-- Begin Source material --

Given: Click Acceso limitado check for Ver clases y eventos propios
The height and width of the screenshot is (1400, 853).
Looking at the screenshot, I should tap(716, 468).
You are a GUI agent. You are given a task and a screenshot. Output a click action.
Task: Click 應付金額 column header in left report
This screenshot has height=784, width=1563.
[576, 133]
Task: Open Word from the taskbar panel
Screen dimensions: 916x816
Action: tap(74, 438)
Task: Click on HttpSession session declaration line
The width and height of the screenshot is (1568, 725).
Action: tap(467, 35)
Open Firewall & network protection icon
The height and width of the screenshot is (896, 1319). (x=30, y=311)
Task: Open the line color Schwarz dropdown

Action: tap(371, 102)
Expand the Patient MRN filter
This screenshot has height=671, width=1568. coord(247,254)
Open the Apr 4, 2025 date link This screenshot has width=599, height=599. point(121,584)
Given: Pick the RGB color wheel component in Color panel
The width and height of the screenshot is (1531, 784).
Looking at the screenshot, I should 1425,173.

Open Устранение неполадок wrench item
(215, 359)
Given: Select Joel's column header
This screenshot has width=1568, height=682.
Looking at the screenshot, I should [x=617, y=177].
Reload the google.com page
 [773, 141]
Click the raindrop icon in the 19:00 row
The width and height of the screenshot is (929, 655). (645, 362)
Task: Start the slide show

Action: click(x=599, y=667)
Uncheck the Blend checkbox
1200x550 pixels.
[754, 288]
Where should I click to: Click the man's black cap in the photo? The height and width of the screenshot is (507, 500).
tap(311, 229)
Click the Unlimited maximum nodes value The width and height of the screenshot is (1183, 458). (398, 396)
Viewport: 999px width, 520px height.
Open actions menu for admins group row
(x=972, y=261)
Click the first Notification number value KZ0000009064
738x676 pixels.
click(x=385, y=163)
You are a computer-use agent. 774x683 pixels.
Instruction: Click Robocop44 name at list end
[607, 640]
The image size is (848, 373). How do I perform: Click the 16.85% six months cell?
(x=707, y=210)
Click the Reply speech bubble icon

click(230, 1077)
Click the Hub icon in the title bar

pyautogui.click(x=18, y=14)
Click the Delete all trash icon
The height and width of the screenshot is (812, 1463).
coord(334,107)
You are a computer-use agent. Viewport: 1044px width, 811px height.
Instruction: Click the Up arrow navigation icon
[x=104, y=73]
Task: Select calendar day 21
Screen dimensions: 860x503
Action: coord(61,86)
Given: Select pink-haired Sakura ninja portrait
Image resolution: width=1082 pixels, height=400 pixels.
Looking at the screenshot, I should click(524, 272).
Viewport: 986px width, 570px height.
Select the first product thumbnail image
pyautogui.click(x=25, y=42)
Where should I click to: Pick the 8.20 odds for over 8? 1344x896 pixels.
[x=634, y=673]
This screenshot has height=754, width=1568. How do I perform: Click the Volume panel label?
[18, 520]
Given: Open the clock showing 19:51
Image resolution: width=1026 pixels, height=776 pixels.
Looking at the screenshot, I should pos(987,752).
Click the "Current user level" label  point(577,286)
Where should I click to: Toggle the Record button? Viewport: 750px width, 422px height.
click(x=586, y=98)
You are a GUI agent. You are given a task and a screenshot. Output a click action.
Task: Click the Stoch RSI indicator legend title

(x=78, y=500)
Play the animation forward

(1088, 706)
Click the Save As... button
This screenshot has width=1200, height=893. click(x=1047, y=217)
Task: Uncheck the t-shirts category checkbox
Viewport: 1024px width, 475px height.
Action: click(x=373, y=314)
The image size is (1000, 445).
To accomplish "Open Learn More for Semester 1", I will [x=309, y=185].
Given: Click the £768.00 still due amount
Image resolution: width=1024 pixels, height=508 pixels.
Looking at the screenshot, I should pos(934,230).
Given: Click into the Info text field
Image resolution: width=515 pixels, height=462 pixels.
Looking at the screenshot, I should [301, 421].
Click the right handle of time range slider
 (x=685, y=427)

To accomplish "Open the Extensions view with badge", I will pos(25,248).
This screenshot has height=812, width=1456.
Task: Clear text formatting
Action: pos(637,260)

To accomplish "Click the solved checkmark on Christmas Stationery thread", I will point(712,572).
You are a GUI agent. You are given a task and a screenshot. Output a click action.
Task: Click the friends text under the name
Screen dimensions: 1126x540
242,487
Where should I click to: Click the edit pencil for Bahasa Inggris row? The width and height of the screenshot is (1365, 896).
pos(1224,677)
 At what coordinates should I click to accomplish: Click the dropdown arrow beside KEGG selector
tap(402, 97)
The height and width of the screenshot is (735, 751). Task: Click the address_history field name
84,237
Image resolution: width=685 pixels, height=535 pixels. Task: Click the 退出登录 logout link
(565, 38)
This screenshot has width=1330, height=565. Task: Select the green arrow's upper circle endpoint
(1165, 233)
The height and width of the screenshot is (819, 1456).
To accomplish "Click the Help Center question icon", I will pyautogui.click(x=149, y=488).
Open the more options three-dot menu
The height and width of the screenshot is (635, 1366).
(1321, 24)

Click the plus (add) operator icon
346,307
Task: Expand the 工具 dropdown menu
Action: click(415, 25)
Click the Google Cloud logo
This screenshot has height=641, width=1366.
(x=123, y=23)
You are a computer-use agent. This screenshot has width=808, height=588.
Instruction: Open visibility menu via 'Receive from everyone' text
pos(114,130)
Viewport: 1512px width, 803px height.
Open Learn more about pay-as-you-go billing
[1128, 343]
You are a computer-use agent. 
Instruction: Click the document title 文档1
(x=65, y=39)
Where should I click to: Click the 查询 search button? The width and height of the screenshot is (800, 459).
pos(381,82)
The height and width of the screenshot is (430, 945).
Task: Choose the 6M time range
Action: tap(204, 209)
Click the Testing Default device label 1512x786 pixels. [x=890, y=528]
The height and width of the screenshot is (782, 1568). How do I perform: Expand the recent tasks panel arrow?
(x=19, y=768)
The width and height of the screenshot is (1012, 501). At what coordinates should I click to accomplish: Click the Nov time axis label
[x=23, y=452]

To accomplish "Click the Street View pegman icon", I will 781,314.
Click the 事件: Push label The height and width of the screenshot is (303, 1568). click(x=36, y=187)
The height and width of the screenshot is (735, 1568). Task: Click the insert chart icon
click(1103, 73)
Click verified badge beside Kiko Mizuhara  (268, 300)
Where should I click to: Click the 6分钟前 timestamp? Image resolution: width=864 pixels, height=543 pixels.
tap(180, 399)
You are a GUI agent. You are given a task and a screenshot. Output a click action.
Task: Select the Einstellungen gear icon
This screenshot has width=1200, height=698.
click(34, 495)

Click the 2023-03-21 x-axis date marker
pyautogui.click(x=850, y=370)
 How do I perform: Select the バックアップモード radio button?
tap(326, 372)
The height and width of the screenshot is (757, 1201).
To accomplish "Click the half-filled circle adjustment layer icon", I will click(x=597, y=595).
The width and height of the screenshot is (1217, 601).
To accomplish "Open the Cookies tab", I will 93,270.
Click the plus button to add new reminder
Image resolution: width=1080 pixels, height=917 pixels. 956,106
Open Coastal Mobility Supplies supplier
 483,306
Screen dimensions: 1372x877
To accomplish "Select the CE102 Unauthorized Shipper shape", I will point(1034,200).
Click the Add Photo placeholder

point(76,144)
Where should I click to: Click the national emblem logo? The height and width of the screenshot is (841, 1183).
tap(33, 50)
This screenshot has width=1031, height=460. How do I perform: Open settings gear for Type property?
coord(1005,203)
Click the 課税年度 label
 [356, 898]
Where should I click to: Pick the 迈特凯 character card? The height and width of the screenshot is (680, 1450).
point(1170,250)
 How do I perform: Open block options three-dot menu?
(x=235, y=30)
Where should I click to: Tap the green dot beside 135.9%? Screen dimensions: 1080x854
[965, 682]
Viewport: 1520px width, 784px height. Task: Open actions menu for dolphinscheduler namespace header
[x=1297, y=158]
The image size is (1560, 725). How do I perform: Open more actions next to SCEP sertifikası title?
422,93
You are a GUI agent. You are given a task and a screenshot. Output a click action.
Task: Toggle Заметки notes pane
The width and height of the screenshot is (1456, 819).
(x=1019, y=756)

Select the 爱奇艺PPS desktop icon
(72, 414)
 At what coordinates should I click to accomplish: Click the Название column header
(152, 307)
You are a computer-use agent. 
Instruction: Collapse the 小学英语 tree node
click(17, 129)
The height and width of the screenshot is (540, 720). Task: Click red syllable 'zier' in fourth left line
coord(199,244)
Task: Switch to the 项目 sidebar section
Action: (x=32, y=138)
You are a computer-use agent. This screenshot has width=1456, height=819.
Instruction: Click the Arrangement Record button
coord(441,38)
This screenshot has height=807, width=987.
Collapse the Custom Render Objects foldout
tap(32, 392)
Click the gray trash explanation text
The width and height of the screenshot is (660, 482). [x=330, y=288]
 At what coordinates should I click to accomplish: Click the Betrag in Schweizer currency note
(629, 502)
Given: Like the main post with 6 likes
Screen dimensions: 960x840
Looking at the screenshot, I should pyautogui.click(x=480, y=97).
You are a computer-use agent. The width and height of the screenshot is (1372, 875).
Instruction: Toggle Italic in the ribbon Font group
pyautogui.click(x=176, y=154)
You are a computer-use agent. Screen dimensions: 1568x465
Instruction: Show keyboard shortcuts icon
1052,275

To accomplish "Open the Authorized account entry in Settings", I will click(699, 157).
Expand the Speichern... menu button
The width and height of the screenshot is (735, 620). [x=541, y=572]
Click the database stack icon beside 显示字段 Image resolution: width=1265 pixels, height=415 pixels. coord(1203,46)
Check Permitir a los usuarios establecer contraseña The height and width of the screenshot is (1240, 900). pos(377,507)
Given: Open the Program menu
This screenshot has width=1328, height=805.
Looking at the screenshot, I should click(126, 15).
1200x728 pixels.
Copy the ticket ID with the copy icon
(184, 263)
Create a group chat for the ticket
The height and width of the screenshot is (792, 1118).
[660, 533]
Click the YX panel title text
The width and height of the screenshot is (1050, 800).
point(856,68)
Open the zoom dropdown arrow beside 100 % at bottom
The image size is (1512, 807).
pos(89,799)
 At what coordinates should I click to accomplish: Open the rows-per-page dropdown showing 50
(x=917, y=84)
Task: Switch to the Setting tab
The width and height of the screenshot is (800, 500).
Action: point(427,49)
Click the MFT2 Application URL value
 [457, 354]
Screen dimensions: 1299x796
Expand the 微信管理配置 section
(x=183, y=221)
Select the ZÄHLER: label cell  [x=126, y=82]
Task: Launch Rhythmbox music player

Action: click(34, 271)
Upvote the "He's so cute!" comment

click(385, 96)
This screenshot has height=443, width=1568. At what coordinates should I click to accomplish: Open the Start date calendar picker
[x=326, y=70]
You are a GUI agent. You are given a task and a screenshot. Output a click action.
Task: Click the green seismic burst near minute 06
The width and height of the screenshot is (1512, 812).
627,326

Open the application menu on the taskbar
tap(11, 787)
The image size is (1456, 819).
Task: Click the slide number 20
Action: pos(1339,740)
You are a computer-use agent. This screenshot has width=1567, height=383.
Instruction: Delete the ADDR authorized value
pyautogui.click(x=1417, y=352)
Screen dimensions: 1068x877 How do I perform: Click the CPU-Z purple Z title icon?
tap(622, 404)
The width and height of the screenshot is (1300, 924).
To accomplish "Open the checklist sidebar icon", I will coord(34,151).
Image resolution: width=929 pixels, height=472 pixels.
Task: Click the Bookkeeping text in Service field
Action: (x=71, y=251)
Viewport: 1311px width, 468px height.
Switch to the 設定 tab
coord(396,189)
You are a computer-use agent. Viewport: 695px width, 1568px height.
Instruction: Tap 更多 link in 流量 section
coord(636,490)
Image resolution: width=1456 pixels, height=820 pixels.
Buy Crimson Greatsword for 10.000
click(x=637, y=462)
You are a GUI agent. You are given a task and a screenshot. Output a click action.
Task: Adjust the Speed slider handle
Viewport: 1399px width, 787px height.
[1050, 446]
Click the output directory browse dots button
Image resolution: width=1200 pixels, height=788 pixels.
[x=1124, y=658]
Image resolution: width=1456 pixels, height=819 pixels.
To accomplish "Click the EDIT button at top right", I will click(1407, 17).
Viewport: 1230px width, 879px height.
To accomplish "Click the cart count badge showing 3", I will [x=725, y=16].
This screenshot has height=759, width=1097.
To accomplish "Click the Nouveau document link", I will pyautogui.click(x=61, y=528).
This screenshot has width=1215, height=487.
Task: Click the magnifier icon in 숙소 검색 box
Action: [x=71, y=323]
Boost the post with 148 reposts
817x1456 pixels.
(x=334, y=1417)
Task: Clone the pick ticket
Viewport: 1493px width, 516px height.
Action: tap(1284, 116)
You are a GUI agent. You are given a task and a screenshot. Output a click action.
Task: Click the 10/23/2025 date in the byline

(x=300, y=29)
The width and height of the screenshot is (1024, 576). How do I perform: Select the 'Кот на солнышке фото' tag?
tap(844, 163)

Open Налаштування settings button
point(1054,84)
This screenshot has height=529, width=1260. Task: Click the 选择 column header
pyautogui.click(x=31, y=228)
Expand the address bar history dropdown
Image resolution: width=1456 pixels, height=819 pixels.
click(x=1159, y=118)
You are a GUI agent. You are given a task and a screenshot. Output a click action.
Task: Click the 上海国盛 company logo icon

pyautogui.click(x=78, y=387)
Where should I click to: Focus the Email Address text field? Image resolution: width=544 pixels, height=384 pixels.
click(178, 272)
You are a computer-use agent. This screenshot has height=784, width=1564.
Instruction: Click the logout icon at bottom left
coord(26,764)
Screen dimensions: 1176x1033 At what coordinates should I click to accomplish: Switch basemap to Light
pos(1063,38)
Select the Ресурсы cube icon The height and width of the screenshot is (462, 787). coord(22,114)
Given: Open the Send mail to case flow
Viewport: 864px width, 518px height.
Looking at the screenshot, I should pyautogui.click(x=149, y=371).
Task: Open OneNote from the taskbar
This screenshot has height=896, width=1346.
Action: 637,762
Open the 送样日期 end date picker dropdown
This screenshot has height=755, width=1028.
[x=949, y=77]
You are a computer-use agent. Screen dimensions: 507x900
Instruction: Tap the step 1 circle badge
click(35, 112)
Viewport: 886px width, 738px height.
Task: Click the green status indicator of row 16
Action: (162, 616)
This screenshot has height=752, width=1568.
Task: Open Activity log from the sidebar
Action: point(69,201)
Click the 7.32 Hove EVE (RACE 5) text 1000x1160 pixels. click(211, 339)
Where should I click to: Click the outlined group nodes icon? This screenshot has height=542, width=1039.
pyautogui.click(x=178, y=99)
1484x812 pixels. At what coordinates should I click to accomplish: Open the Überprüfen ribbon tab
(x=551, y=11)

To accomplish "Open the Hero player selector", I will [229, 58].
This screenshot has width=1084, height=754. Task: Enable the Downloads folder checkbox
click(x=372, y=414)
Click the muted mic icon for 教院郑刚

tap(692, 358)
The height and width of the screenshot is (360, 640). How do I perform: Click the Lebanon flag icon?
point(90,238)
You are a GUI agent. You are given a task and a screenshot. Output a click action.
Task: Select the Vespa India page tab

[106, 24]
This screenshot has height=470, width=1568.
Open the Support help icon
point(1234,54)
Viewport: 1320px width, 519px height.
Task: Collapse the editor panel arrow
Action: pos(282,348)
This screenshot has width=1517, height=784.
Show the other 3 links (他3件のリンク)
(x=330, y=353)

-- End Source material --

Exercise directions |
Give the lines of the records between the line holding "Click the right handle of time range slider" and the line holding "pos(1224,677)", inclusive, as a numbered list with blank lines left out.

Written solution |
1. Click the right handle of time range slider
2.  (x=685, y=427)
3. To accomplish "Open the Extensions view with badge", I will pos(25,248).
4. This screenshot has height=812, width=1456.
5. Task: Clear text formatting
6. Action: pos(637,260)
7. To accomplish "Click the solved checkmark on Christmas Stationery thread", I will point(712,572).
8. You are a GUI agent. You are given a task and a screenshot. Output a click action.
9. Task: Click the friends text under the name
10. Screen dimensions: 1126x540
11. 242,487
12. Where should I click to: Click the edit pencil for Bahasa Inggris row? The width and height of the screenshot is (1365, 896).
13. pos(1224,677)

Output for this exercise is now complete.